Umberto Romagnoli was born in Rome in 1970; in 1994 he attended the European Institute of Design, where he followed photography courses for two years. In 1996 he received a special mention from the jury of the Europe: Crossing Borders competition organized by the European Cultural Foundation in Amsterdam for a work inspired by 100 years of Cinema. Since 2002 he has worked as a photographer, assistant and printer in the studio of Claudio Abate, the "art photographer", eyewitness of the artistic ferment and avant-garde from the 1960s onwards, where he deals with the organization and management of the archive photography and studio.
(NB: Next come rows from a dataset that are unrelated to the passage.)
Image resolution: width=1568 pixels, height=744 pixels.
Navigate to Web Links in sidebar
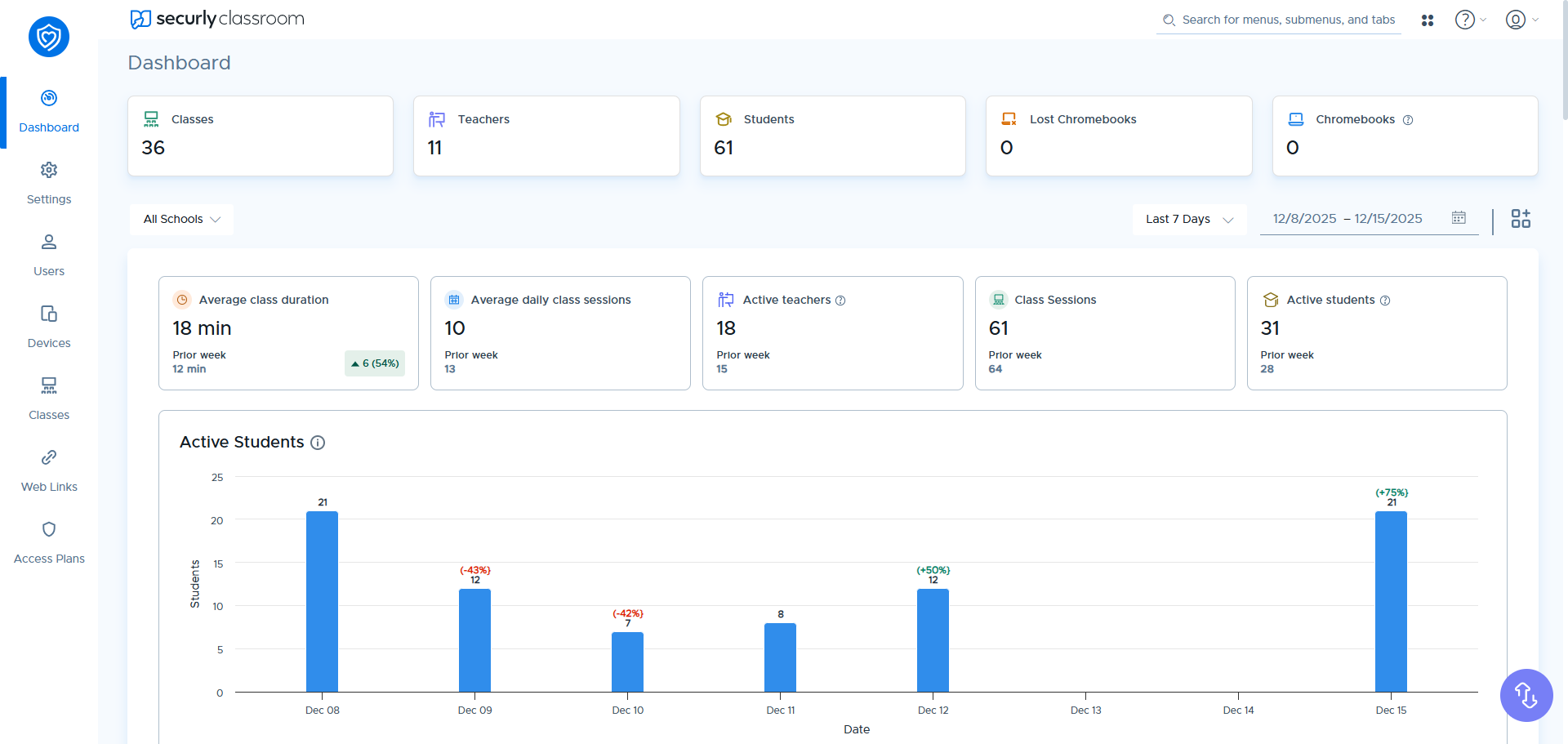pos(49,470)
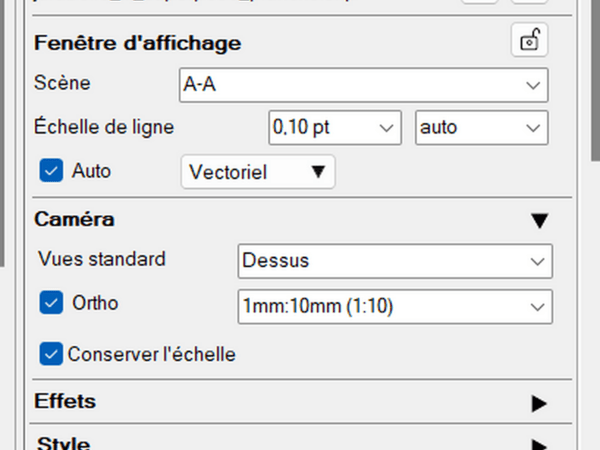Uncheck the Auto rendering checkbox

pyautogui.click(x=51, y=171)
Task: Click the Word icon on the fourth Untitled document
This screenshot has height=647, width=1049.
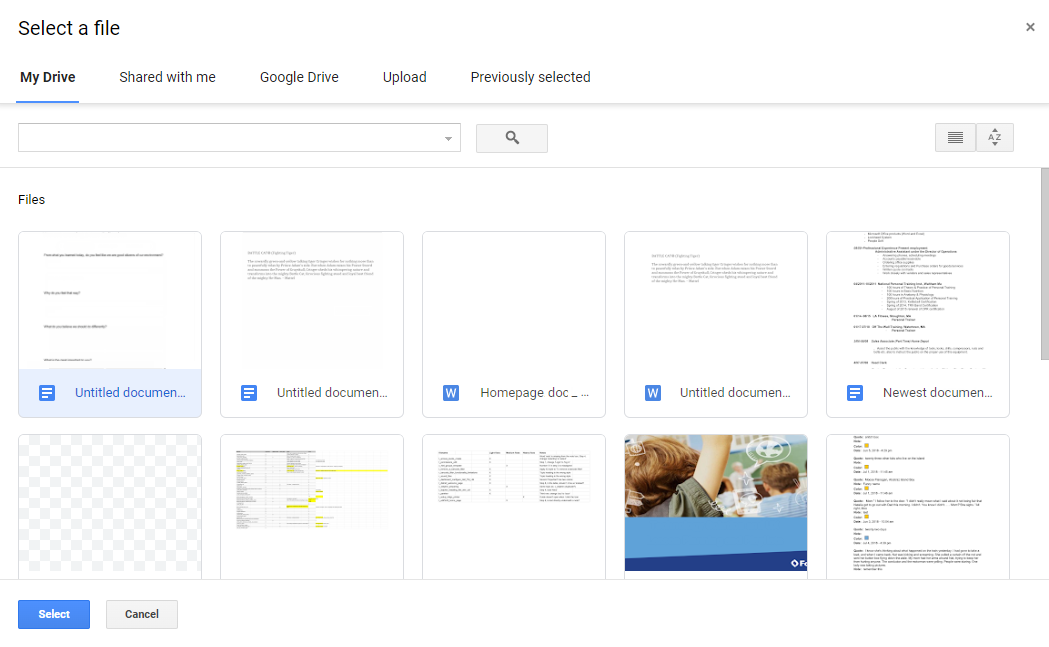Action: click(652, 392)
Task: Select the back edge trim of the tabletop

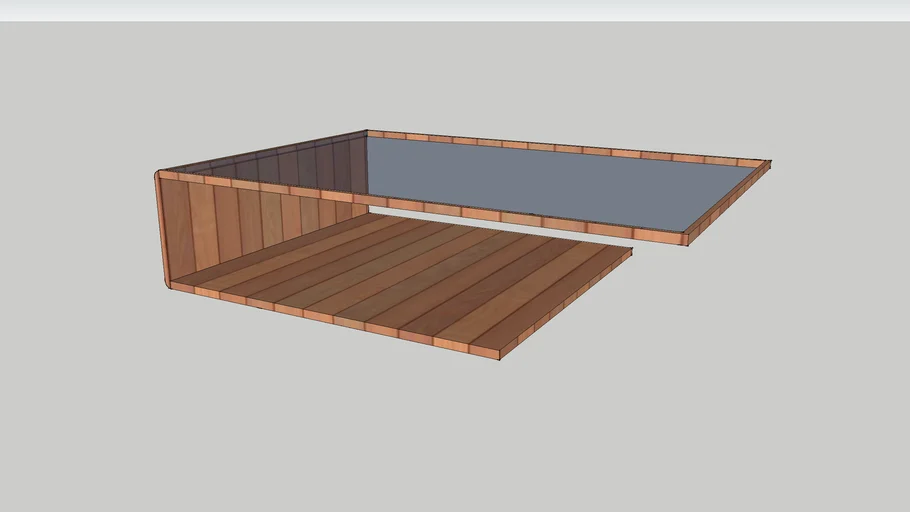Action: pos(560,147)
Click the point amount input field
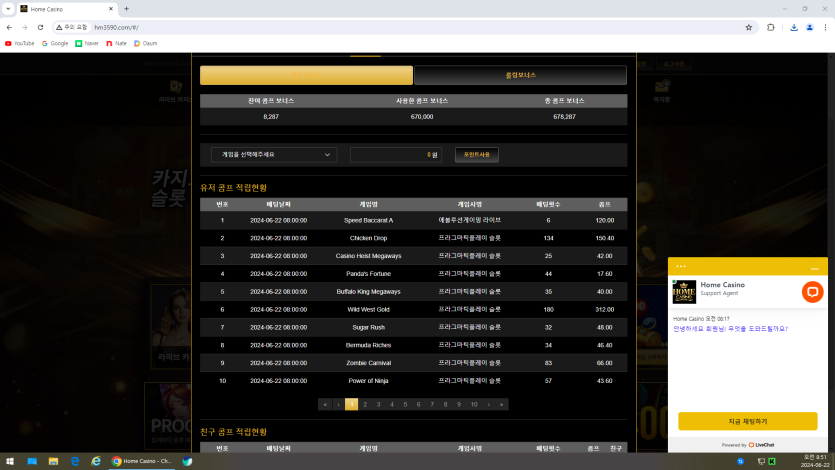 pos(396,154)
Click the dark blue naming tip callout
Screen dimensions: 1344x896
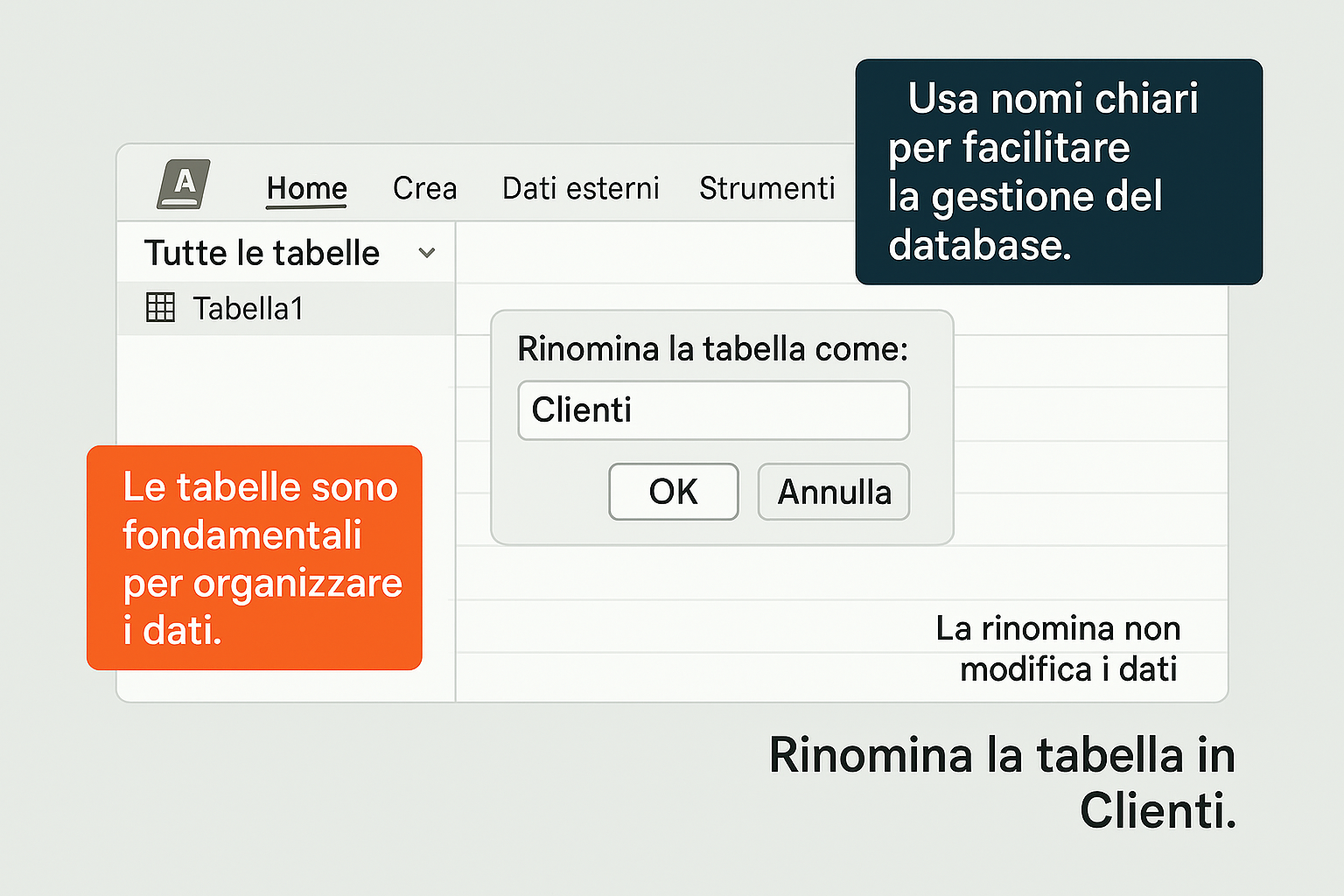[x=1058, y=172]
Always interested in the cinematographic medium, often a source of inspiration for his work, in 2008 he made the short film War Box and in 2010 Spiriti del Lago. In the following years he founded the Mister Freedom-Brigata Cinematica, an association that supports and promotes visual culture and cinematographic in all its forms. Parallel to his photographic activity, he organizes and takes care of film clubs, film festivals and themed events such as: Posto Unico, Pape Satàn, Sdrive-In, Arena-Dentro La Storia and Street Cinema.

Statement:
I think that through a broad vision of photography I try to explore both the intimate and the analytical, creating a dialogue between the human essence and the visual representation, with this approach I try to combine originality and critical reflection. As for the interior and ancestral universe, I have always focused on subjects that reflect intimacy and human nature, from female nudes, to the elements to portraits used in a symbolic or metaphorical way, to still lifes of various inanimate objects that can hide deeper meanings. As for the analysis of the image and the fictional universe, I have worked on the understanding and analysis of the photographic and cinematographic image, examining how the visual image communicates, influencing the viewer, its authenticity and truth, asking myself questions about the nature of the image: how authentic is it? how manipulated is it? This can lead to reflections on perception and reality, passing through works of pure fiction, creating images that tell imaginary stories.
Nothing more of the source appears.